Agnes Uhereczky: If I could ask you, Brad, to build on your experience you had before the pandemic and also in this past 11 months. What advice would you give to senior leaders who are looking for information, or maybe not sure what it is that they could do to put in place and support their employees who are struggling, or who are carers or parents, and they don't know where to start. What would be your advice?

Brad Harrington: Well, first and foremost, this is probably not news because they have been dealing with these issues coming up a year now is to continue to be flexible. Everybody is doing the best they can during this unprecedented time to sort of say how do I pay attention to my health and wellbeing to my work, to my family, and all the needs that those present. And so I think that organizations that are gonna be the most successful at navigating the next sixth month to a year are the ones that are gonna continue to be flexible and be understanding that people are very very difficult situations around their health, family, and wellbeing, and getting their work done. So, the more flexible that we can be with our people the better will be for business success as well as for employee wellbeing. So, I don't think that putting employees in a situation where they have to choose between their own health and wellbeing, or their families and what the business needs are is a good place to be. It gets much better to be understanding and say “look we are all trying to do our best, how can you do things flexibly, and at the same time continue to be a productive member of our organization. And, then secondly I would just say that I think a lot of organizations as Jennifer said are doing a lot of good things to really say how can we best support employees during this period of time and what they can do obviously differs depending on how their finances are working, or whether or not they are in a position to be able to offer people some of the services that Jennifer outlined. But the one thing that you can do and I think that this can be done very simply is to simply ask employees what is it that we can do that could be most helpful to you.
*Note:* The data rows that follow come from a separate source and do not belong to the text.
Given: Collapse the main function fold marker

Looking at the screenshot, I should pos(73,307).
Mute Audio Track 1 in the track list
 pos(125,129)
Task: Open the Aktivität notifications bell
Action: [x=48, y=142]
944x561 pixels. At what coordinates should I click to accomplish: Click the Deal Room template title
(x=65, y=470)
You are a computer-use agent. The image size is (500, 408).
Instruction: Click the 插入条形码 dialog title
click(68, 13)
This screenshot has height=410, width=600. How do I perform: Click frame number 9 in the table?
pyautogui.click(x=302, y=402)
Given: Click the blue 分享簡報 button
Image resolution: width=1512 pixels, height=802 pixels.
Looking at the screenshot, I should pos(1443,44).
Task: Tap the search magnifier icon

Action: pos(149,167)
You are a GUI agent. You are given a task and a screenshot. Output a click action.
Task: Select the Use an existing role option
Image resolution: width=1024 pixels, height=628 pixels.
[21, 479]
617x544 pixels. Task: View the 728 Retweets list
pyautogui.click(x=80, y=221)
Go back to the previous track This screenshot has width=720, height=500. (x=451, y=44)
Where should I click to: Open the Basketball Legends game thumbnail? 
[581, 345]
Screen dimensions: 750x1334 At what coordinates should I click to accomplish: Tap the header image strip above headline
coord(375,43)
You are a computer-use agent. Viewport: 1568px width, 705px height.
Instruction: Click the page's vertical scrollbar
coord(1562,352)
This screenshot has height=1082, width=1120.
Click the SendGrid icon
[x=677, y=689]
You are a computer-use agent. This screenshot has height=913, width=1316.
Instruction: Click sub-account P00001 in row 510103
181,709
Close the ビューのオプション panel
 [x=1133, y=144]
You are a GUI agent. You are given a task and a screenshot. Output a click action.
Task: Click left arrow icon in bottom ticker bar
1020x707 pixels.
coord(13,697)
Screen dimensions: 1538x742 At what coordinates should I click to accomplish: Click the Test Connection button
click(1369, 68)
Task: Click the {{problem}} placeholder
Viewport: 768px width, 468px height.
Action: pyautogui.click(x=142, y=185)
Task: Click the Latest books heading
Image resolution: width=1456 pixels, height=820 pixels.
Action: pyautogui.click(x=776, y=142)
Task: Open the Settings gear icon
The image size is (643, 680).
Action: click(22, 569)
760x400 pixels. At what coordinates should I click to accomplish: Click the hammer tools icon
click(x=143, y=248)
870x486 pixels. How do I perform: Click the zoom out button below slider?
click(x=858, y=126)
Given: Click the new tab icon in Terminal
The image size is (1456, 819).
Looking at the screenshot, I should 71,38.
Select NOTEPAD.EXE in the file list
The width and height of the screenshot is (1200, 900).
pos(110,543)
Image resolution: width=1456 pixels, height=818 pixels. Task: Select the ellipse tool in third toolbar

And it could be in a form of a survey, but the survey can you know could be literally one or two questions that say given what we went through as you think about returning to work, and kids hopefully are going to get back to school, as you think about any health concerns you have, what would be the most helpful support we could provide for you during this period of time. That would make sure that before employers launch large and expensive initiatives that they know what they are doing targets and fit the needs of their population. So, asking what can be done and maintaining a stance of flexibility to me are the simplest ways in which organizations can really be responsible and helpful to their people.

Agnes Uhereczky: Excellent points indeed. Jennifer, would you like to add something?

Jennifer Fraone: I would just say that what we have learned through this pandemic is how much the issues we review and research are very intertwined whether that be diversity and inclusion, and efforts to create inclusive work cultures, employee wellbeing, caregiving, flexibility, and remote work, etc. There are so many overlaps with these critical issues and they have all stepped to the forefronts of our minds and so we feel that our mission is to continue to help employers figure out how to create this new more benevolent workplace future and really leverage what they have learned to help them toward that effort.